Глава 43 «Вот как неосмотрительные девушки теряют шляпки»

– Вы сами хоть поняли, что сказали? – усмехнулся граф, хотя почувствовал, что девичья грусть частично передалась и ему. – Ничего не может ни начаться, ни закончиться. Это ничто вечно, как жизнь после смерти. Так что же вы чувствуете сейчас?

Светлана вскочила, и рука ее легко выскочила из ладони графа.

– Только то, что это все закончится с рассветом! Я не могу объяснить, что именно… Идёмте! Не будем терять время. Наши белые ночи такие короткие… Возможно, я заболеваю. Если я не сумею показать вам город сегодня, завтра мне будет ужасно стыдно, если вас снова заставят охранять меня. Вы же не за тем ехали, чтобы сидеть у постели чужой больной девушки! Я даже не смогу предложить вам крови – она станет горькой от лекарств!

Ее глаза горели, а пальцы нещадно драли юбку, прилипшую к бедрам.

– Зачем куда-то идти? – граф, все еще сидевший на скамейке, обвел тростью сквер, указывая сначала на Адмиралтейство, затем в сторону Зимнего дворца, потом на одетую в гранит Неву и снова на памятник Петру Великому. – Здесь весь город, как на ладони. Вас дома еще не ждут. Мы не досмотрели спектакль и можем спокойно посидеть здесь до его окончания. Возможно, мы даже сумеем понять, что вас так тревожит. И вы еще даже не отдышались от бега.

Но Светлана сделала шаг от скамейки, вынуждая графа подняться и последовать за ней.

– Куда делась ваша перчатка?

Фридрих удивлённо посмотрел на княжну, отдернувшую руку, которой хотела опереться о него.

– Помилуйте, Светлана! После театра я не надевал перчаток из-за ожогов.
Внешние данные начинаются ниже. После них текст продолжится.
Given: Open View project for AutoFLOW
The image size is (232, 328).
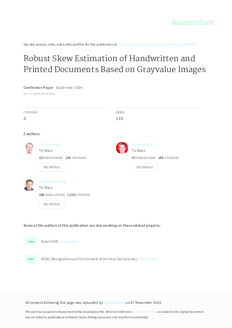Looking at the screenshot, I should (69, 241).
– Простите, я не заметила, – в смущении отвернулась Светлана. – Вы можете надеть перчатку сейчас?

– Могу, но не хочу, – граф поймал руку княжны и прижал к своей груди. – Светлана, ну не будьте смешной! Вы не боитесь писать кровью у меня на руке, находясь со мной наедине, и боитесь просто коснуться моей руки на людях. Светлана, если даже князь получит к утру море писем, он им не поверит. И вы же знаете, как не легли бы карты, я готов ответить за все свои поступки, даже если кто-то сочтет их проступками.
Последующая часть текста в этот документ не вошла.